WORK TO COMPLETE =
Beginning at whichever line contains "Viewport: 815px width, 618px height.", reproduce each line of the records below word for word, ending with the last, and add nothing.

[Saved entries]
★ ★ ★ ★ ★ ★ ★

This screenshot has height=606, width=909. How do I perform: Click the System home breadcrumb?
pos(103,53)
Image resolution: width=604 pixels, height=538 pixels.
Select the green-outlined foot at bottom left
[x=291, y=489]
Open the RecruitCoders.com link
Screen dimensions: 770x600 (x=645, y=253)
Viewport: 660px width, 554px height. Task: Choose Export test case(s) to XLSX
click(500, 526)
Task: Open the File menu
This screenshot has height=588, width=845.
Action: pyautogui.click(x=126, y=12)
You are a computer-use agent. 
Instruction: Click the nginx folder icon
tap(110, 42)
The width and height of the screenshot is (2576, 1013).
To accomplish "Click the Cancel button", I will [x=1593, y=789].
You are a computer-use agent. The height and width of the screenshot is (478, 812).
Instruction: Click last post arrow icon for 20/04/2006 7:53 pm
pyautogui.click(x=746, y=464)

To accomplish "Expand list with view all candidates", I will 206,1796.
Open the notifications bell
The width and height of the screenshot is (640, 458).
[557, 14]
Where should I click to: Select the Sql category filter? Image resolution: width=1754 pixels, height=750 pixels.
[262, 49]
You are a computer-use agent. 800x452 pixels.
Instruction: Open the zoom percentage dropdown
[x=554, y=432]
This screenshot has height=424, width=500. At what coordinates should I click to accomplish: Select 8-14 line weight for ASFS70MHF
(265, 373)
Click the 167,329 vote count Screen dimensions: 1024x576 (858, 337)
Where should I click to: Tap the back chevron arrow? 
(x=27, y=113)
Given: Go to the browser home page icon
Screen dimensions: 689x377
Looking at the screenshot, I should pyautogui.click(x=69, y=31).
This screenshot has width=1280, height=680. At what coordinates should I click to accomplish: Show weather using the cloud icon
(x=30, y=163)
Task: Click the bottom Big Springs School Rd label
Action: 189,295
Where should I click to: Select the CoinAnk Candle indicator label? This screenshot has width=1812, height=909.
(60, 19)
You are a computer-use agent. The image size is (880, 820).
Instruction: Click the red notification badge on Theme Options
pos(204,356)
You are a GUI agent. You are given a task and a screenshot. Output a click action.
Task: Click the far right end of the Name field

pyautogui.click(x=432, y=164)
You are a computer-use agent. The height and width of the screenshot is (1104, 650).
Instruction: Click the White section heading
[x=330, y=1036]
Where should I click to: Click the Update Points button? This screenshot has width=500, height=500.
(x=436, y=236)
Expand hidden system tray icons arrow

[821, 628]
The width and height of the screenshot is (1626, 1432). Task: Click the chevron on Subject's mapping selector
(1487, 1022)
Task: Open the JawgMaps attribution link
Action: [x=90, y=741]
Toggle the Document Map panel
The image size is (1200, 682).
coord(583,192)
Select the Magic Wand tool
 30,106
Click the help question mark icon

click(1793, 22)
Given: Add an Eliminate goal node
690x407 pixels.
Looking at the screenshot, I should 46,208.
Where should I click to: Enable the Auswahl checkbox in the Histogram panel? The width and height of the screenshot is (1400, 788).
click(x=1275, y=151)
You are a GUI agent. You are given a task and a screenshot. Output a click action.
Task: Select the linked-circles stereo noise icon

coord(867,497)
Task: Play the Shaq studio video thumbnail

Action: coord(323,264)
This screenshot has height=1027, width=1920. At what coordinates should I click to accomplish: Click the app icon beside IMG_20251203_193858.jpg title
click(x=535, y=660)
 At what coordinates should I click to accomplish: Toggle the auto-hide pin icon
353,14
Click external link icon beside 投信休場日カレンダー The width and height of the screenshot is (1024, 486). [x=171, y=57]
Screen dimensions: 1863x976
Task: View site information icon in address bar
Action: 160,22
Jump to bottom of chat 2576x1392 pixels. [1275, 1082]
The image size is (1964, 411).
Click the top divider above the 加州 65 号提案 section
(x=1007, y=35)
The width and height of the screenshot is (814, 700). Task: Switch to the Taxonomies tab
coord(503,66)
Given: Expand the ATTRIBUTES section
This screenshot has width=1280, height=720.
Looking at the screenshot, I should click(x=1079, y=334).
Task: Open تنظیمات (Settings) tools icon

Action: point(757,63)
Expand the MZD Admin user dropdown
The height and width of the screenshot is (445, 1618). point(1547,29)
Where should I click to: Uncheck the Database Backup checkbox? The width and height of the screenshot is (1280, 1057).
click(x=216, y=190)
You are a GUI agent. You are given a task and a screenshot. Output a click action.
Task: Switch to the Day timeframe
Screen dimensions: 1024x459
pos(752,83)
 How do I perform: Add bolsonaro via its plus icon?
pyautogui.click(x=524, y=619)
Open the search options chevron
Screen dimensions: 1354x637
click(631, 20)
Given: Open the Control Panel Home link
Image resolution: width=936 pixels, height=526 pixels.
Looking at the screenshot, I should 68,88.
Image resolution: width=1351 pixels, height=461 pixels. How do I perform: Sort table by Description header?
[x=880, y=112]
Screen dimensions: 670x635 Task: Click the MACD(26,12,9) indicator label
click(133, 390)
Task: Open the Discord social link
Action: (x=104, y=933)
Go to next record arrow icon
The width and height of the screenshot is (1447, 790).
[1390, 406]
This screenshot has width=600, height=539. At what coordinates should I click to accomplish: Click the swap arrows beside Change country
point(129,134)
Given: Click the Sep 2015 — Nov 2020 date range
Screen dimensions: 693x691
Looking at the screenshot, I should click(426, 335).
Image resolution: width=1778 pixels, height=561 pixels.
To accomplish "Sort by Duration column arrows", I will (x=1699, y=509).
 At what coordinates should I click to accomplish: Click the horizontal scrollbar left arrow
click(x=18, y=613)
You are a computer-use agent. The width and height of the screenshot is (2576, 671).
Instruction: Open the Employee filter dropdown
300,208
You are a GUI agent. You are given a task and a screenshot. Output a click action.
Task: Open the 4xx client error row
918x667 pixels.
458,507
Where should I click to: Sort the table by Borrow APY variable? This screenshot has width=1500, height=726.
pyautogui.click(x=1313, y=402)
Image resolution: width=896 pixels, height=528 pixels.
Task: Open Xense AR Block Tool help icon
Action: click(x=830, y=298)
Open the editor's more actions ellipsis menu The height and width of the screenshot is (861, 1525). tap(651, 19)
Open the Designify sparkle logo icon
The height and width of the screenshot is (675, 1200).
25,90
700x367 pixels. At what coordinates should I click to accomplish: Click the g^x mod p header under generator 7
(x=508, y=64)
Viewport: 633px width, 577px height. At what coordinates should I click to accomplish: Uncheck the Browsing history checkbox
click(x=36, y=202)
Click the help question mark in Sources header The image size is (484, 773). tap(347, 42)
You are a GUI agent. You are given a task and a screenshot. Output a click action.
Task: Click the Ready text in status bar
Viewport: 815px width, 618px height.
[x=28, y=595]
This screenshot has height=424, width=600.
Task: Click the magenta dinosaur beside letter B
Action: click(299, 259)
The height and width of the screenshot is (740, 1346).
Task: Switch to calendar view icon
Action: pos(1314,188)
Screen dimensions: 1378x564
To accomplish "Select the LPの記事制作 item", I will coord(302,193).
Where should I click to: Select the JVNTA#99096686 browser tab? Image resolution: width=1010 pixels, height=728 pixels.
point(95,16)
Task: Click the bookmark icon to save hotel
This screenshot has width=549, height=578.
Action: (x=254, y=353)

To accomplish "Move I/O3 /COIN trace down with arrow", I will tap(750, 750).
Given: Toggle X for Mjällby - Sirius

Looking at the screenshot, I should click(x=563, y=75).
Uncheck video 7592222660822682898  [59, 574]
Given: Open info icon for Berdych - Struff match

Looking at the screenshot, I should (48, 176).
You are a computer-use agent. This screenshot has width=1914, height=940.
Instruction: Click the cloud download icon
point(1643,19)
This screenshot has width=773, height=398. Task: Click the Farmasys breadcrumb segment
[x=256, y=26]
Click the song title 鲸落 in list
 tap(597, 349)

★ ★ ★ ★ ★ ★ ★

RESULT FOR THIS EXERCISE =
Viewport: 815px width, 618px height.
[x=28, y=595]
This screenshot has height=424, width=600.
Task: Click the magenta dinosaur beside letter B
Action: click(299, 259)
The height and width of the screenshot is (740, 1346).
Task: Switch to calendar view icon
Action: pos(1314,188)
Screen dimensions: 1378x564
To accomplish "Select the LPの記事制作 item", I will coord(302,193).
Where should I click to: Select the JVNTA#99096686 browser tab? Image resolution: width=1010 pixels, height=728 pixels.
point(95,16)
Task: Click the bookmark icon to save hotel
This screenshot has width=549, height=578.
Action: (x=254, y=353)

To accomplish "Move I/O3 /COIN trace down with arrow", I will tap(750, 750).
Given: Toggle X for Mjällby - Sirius

Looking at the screenshot, I should click(x=563, y=75).
Uncheck video 7592222660822682898  [59, 574]
Given: Open info icon for Berdych - Struff match

Looking at the screenshot, I should (48, 176).
You are a computer-use agent. This screenshot has width=1914, height=940.
Instruction: Click the cloud download icon
point(1643,19)
This screenshot has width=773, height=398. Task: Click the Farmasys breadcrumb segment
[x=256, y=26]
Click the song title 鲸落 in list
 tap(597, 349)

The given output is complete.